If $f(x)\in \mathscr{S}(\mathbb{R^n})$ with $f(0)=0$, then there exist $g_i(x)\in \mathscr{S}(\mathbb{R^n})$ such that $f(x)=\sum_{i=1}^{n} x_ig_i(x)$.

Here $\mathscr{S}((\mathbb{R^n})$ denotes the Schwartz space.

Solutions Collecting From Web of "Little Bézout theorem for smooth functions"

This is actually a standard fact proven in the beginning of a manifolds course – it’s a step on the way to proving all derivations are given as a linear combination of partial derivatives.

Theorem: Suppose $f:\mathbb{R}\rightarrow\mathbb{R}$ is smooth and $f(0) = 0$. Then there is a smooth function $g:\mathbb{R}\rightarrow\mathbb{R}$ such that $f(x) = xg(x)$.

Proof:

By the fundamental theorem of calculus, $\int_0^1 \frac{d}{dt}[f(tx)] dt = f(tx)|_{t=0}^{t=1} = f(x) – f(0) = f(x)$.

So, $f(x) = \int_0^1 \frac{d}{dt}[f(tx)] dt = \int_0^1 f'(tx)x dt = x\int_0^1 f'(tx) dt$.

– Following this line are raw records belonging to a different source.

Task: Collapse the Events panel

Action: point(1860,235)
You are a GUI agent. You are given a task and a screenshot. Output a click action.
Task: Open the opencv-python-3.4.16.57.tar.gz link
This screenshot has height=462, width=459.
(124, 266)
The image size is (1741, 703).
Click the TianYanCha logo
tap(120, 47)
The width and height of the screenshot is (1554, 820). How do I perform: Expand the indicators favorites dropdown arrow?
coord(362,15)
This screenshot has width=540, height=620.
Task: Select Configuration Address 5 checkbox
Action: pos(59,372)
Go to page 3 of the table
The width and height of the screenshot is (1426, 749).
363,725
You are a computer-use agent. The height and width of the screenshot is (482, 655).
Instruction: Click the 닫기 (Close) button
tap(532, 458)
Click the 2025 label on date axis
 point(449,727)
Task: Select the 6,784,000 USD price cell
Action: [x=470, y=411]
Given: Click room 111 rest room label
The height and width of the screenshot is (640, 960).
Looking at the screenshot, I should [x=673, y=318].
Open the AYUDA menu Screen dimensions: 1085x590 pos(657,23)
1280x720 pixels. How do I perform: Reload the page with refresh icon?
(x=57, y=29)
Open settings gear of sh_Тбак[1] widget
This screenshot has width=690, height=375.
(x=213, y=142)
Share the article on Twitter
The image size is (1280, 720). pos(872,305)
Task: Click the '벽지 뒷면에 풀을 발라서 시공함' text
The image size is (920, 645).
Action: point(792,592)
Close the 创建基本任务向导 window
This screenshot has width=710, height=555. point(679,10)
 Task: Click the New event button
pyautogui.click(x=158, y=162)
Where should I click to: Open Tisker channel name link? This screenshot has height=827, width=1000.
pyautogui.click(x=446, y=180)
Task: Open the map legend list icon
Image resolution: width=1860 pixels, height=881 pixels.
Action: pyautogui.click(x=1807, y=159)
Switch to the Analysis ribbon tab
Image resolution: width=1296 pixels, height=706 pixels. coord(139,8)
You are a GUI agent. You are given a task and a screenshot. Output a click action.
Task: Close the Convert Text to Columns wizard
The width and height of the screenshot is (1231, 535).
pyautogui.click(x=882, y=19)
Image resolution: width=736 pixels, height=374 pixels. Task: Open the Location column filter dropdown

The second equality is the chain rule ($f’$ means $\frac{d}{dx} f(x)$) and the third follows because with respect to $t$, $x$ is constant so can pull out of the integral.

Then, setting $g(x) = \int_0^1 f'(tx) dt$ gives the desired function. $\square$

To see this in action, let’s suppose $f(x) = x^2 + x$. Then we see that $f'(x) = 2x + 1$ so $f'(tx) = 2tx + 1$. Thus, $g(x) = \int_0^1 2tx+1 dt = t^2x + t|_{t=0}^{t=1} = x+1$, as it should be.